Mélanie Fernandes : Après avoir légitimé mes attentes on m’a formulé une proposition à demi-mot. Une proposition extérieure est venue accélérer la prise de décision. La réponse des deux côtés a été immédiate.
Inside Management : Quelles ont été vos premières prises de décisions en tant que manager ?
M.F : Des changements ont été opérés : mise en place de rendez-vous mensuels (individuels), de points sur les objectifs et d’un suivi des performances. Le but est d’être dans une relation d’écoute mutuelle. Les freins n’empêchent pas l’action, mais réduire les interrogations et les craintes me semble essentiel.
Inside : Comment gérez-vous la communication au sein de l’équipe ?
M.F : Je préfère adopter une communication en temps réel pour fluidifier les informations. Les bruits de couloir vont vite : si quelque chose est en réflexion, les équipes vont être au courant. Je pense qu’une communication limpide dès le départ évite bien des difficultés.
La communication en interne au sein de la société peut parfois présenter quelques défauts. Il ne faut pas prendre son équipe au dépourvu : elle doit faire partie de la chaine de prise de décision. Les freins dans l’équipes sont contre-productifs s’ils ne sont pas pris en considération.
L’entretien annuel sert également à faire le point sur les besoins et envies de formation. C’est important de communiquer sur les capacités de chacun, et de proposer des solutions en cas de nécessité, tout en prenant en compte les difficultés individuelles qu’ils peuvent rencontrer.
Inside Management : Plus personnellement, comment avez-vous vécu cette promotion ?
Mélanie Fernandes : L’acceptation a été un passage difficile. Dans mon cas, la demande venait de moi. Je suis plutôt exigeante avec moi-même et je ne voulais décevoir personne. Donc quand on attend, on espère. Et quand ça arrive, on se retrouve d’un seul coup plutôt seule et avec beaucoup de pression. La volonté de ne pas décevoir devient omniprésente.
Inside : Avez-vous rencontré des difficultés en acceptant d’être manager ?
M.F : Au sein de l’équipe, pas vraiment… C’était juste compliqué de devoir l’annoncer « publiquement ».
Une difficulté est d’être capable de faire une transition et une répartition de la charge de travail efficace si le poste initial n’est pas remplacé. Il peut manquer de ressource et les deux charges de travail s’accumulent. C’est le problème de la « double casquette ».
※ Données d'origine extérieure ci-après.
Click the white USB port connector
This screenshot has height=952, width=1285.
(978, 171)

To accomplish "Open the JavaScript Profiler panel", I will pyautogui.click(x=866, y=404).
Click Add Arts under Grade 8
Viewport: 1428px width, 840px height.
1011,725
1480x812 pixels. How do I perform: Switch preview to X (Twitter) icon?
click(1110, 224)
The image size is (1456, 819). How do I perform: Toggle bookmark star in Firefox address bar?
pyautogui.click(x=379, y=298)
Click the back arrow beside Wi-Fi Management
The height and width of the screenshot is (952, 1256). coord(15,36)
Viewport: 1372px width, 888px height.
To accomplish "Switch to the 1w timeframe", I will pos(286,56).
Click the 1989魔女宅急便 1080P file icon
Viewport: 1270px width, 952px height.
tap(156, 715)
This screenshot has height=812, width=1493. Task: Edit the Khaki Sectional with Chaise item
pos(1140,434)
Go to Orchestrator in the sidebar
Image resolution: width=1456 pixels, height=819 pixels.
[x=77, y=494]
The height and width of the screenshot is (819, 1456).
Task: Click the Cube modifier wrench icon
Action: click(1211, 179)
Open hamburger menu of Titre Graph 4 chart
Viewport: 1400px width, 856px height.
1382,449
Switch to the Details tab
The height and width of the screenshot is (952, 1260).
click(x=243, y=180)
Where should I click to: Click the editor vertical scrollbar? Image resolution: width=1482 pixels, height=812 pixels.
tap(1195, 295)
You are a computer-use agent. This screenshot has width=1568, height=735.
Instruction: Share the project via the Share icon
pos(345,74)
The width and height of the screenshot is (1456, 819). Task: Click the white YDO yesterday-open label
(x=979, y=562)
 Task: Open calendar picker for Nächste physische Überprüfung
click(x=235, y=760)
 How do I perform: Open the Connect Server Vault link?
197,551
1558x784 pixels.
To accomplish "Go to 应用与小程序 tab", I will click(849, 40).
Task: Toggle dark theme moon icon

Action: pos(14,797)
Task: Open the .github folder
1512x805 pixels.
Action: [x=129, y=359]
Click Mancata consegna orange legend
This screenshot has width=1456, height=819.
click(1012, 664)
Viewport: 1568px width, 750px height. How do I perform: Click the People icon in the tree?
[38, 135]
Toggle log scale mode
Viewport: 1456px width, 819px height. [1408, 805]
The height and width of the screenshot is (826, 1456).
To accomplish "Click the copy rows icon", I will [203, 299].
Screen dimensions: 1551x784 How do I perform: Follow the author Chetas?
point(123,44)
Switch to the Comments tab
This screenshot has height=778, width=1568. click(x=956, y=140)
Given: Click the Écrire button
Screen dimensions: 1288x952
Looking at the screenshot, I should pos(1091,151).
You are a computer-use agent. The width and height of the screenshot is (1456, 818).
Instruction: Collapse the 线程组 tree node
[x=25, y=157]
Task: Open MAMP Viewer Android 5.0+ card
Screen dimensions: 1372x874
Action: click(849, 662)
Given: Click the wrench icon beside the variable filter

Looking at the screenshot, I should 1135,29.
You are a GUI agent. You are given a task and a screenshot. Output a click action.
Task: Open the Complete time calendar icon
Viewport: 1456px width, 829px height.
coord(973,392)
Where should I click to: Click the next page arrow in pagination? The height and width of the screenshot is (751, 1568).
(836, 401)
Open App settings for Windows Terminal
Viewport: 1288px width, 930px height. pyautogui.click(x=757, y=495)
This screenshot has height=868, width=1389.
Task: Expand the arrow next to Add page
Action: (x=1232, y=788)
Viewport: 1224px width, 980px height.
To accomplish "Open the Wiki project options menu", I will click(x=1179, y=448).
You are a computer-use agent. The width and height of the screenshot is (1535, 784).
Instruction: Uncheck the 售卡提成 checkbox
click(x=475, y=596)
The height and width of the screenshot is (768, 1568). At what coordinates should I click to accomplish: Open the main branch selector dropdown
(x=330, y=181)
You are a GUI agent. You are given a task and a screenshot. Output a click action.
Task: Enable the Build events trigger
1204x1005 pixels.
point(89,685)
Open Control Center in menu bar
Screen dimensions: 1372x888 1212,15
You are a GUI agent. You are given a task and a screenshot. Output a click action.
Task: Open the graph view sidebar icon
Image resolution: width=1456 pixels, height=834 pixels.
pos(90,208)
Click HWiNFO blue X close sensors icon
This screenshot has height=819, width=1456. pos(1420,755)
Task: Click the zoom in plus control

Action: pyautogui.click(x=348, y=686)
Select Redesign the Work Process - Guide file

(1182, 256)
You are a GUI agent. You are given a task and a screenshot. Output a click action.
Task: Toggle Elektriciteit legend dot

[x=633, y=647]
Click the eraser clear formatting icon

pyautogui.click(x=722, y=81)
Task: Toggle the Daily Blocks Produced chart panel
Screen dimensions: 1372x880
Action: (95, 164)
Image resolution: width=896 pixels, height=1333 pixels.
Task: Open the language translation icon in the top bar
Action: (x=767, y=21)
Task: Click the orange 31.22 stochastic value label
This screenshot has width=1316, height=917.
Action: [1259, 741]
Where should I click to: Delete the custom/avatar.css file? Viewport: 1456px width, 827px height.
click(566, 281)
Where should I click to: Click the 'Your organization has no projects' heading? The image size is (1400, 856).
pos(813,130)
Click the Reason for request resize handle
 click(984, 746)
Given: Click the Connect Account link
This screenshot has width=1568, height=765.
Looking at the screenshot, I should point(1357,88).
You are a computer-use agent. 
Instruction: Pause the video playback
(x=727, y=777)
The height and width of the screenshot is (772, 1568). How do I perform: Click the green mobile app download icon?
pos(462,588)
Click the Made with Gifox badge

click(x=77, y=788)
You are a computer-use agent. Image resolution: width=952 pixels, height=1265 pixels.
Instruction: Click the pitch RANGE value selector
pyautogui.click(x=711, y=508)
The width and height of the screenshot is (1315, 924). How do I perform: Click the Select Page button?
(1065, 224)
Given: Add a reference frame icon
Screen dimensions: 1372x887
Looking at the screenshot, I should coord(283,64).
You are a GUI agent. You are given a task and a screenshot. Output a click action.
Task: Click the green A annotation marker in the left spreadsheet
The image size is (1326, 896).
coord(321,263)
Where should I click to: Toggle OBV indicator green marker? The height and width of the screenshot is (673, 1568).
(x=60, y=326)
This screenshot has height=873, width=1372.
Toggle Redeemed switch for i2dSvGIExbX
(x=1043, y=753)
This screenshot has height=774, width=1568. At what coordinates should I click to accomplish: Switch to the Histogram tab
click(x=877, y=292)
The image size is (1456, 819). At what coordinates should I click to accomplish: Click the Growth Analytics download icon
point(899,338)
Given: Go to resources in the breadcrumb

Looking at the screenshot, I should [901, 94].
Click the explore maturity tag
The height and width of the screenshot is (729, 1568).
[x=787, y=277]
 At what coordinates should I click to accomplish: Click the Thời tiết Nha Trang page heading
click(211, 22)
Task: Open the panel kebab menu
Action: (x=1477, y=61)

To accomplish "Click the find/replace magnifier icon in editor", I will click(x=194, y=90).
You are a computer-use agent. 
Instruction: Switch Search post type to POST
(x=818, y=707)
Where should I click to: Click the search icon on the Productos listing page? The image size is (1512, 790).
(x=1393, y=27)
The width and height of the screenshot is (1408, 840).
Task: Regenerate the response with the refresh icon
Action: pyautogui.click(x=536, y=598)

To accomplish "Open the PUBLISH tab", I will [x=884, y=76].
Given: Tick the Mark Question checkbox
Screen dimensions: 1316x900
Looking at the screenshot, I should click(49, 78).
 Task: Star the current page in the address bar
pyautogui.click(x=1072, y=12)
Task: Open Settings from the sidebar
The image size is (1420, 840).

Inside : Et demain, où vous voyez-vous ?
M.F : Plutôt qu’une évolution verticale, l’évolution transverse me semble une bonne idée. Elle permet de découvrir de nouvelles choses, d’être curieux tous en conservant un aspect opérationnel dans mes tâches, ce qu’une évolution verticale me fera perdre progressivement. L’humain est essentiel pour moi.
Inside Management : Un résumé du poste de manager ?
Mélanie Fernandes : D’après moi, manager n’est pas un métier mais une façon d’être. Il n’y a pas forcément besoin de lien hiérarchique. C’est une façon de faire. Le lien hiérarchique c’est d’être responsable de son équipe et parfois de devoir assumer pour le groupe.